▶ [Excerpted text]
July 19, 2024    Marylee Williams

Aerial robot in hallway

Robotics Institute researchers have developed a new method for autonomous aerial robot exploration and multirobot coordination inside abandoned buildings that could help first responders gather information and make better-informed decisions after a disaster.

An estimated 100 earthquakes worldwide cause damage each year. This damage includes collapsed buildings, downed electrical lines and more. For first responders, assessing the scene and focusing rescue efforts can be critical and risky.

Researchers at Carnegie Mellon University’s Robotics Institute (RI) in the School of Computer Science have developed a new method for autonomous aerial robot exploration and multirobot coordination inside abandoned buildings that could help first responders gather information and make better-informed decisions after a disaster.

“A key idea of this research was avoiding redundancy in exploration,” said RI Ph.D. student Seungchan Kim. “Since this is multirobot exploration, coordination and communication among robots is vital. We designed this system so each robot explores different rooms, maximizing the rooms a set number of drones could explore.”

The drones focus on quickly detecting doors because meaningful targets, like people, are more likely to be in rooms rather than corridors. To find these targeted entryways, the robots process the geometric properties of their surroundings using an onboard lidar sensor. Gently hovering about six feet from the floor, the aerial robots transform the 3D lidar point cloud data into a 2D transform map. This map provides the layout of the space as an image made up of cells or pixels, which the robots then analyze for structural cues that signify doors and rooms. Walls appear as occupied pixels close to the drone, while an open door or passageway present as empty pixels. Researchers modeled the doors as saddle points, which allowed the robot to identify passageways and pass through them quickly. When a robot enters a room, it appears as a circle.

Kim explained that the researchers opted for a lidar sensor over a camera for two main reasons. First, the sensor uses less computing power than a camera. Second, conditions inside a collapsed building or at the site of a natural disaster might be dusty or smoky, which would impair the vision on a traditional camera.

No centralized base controls the robots. Rather, each robot makes decisions and determines optimal trajectories based on its understanding of the environment and communication with the other robots. The aerial robots share the list of doors and rooms they’ve explored with one another and use this information to avoid areas that have already been visited.

In addition to Kim, the research team included Micah Corah, a former RI postdoctoral fellow; John Keller, a senior robotics engineer in the RI; Sebastian Scherer, an associate research professor in the RI with a courtesy appointment in the Electrical and Computer Engineering Department; and Graeme Best, a researcher at the University of Technology Sydney.

The team presented their research last month at the 2024 IEEE International Conference on Robotics and Automation. Kim plans to continue researching multirobot exploration and semantic scene understanding for multirobot exploration and task coordination.

▶ [Task statement] Reproduce word for word the part of the article on aerial robot exploration that runs from "In addition to" up to and including "and task coordination.".

▶ [Recorded information]
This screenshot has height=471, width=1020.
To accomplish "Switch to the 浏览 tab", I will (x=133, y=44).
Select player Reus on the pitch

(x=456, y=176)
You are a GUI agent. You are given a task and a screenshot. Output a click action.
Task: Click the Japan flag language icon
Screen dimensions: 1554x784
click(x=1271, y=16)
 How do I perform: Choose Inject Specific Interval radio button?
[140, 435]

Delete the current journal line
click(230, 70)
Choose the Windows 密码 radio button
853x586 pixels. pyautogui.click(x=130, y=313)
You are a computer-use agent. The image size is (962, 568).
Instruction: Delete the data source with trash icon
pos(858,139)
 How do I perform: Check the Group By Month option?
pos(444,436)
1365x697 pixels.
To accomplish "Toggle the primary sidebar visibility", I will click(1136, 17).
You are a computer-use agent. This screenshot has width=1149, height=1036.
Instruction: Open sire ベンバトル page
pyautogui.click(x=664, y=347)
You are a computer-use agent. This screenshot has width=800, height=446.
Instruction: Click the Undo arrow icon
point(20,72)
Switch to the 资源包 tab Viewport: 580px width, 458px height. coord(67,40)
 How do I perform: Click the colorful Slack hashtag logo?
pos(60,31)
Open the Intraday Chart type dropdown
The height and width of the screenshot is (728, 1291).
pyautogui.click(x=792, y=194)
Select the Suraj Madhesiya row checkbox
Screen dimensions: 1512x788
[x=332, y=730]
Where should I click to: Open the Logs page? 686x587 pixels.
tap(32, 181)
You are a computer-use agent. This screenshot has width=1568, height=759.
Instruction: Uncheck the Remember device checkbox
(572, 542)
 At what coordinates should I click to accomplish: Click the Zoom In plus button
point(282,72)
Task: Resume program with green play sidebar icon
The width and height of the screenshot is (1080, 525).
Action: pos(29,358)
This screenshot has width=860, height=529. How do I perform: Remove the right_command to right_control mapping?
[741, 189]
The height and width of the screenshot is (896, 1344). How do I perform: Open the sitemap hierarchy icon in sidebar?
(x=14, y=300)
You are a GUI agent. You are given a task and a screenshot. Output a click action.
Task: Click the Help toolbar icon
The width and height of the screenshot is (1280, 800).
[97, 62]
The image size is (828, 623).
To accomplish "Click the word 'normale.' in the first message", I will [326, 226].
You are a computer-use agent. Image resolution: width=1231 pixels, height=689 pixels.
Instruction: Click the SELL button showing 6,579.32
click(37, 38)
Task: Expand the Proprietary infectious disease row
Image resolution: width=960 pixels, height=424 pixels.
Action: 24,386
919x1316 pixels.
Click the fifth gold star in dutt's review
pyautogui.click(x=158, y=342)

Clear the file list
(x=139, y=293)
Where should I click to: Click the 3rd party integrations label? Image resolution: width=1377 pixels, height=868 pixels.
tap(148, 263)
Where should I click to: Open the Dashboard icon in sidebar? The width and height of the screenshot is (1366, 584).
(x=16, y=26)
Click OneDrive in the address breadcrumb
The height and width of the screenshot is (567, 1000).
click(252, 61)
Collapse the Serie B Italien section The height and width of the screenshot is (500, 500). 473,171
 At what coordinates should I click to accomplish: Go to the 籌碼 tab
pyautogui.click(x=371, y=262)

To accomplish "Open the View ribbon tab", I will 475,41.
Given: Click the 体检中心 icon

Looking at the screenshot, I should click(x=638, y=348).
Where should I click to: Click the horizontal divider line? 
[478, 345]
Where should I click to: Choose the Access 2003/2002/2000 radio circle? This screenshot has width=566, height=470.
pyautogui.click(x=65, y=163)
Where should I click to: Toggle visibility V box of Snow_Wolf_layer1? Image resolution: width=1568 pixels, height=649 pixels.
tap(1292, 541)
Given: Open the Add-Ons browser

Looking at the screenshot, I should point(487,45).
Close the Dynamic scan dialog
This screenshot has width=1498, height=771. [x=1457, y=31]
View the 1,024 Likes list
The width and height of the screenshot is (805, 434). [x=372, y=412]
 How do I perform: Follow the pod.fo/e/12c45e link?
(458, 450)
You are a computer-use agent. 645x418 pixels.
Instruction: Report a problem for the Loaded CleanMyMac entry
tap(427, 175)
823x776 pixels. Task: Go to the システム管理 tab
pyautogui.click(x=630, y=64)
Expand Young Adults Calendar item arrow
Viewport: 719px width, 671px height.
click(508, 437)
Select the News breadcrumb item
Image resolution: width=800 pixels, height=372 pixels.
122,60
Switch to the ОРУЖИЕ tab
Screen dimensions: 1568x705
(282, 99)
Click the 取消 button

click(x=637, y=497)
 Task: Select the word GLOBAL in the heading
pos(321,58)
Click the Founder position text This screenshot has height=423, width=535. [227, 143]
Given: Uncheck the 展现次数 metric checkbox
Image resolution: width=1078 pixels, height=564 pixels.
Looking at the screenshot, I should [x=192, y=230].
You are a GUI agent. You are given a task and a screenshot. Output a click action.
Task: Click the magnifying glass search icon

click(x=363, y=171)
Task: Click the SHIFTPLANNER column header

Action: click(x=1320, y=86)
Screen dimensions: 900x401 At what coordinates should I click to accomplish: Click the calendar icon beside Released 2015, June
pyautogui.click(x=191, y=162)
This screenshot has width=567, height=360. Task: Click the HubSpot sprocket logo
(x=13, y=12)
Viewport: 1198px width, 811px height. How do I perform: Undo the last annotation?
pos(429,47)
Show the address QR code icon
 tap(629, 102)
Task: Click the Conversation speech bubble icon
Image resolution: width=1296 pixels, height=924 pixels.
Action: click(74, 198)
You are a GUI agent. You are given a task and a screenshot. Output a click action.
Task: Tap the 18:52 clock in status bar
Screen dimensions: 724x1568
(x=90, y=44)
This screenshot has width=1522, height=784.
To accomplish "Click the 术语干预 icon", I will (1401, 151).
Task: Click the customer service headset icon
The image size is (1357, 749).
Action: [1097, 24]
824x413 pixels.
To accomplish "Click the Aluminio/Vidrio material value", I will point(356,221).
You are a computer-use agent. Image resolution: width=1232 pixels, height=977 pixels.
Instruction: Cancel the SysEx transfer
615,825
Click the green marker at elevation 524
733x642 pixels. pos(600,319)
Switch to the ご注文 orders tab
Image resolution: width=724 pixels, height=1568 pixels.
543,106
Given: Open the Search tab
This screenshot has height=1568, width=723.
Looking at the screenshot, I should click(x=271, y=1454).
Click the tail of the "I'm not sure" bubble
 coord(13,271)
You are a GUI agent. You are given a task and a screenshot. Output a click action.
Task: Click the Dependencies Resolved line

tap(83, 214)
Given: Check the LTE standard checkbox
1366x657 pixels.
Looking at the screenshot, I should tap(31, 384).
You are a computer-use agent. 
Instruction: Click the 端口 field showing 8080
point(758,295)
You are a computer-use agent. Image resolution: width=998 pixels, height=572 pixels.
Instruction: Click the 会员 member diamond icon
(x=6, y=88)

▶ [Response area]
In addition to Kim, the research team included Micah Corah, a former RI postdoctoral fellow; John Keller, a senior robotics engineer in the RI; Sebastian Scherer, an associate research professor in the RI with a courtesy appointment in the Electrical and Computer Engineering Department; and Graeme Best, a researcher at the University of Technology Sydney.

The team presented their research last month at the 2024 IEEE International Conference on Robotics and Automation. Kim plans to continue researching multirobot exploration and semantic scene understanding for multirobot exploration and task coordination.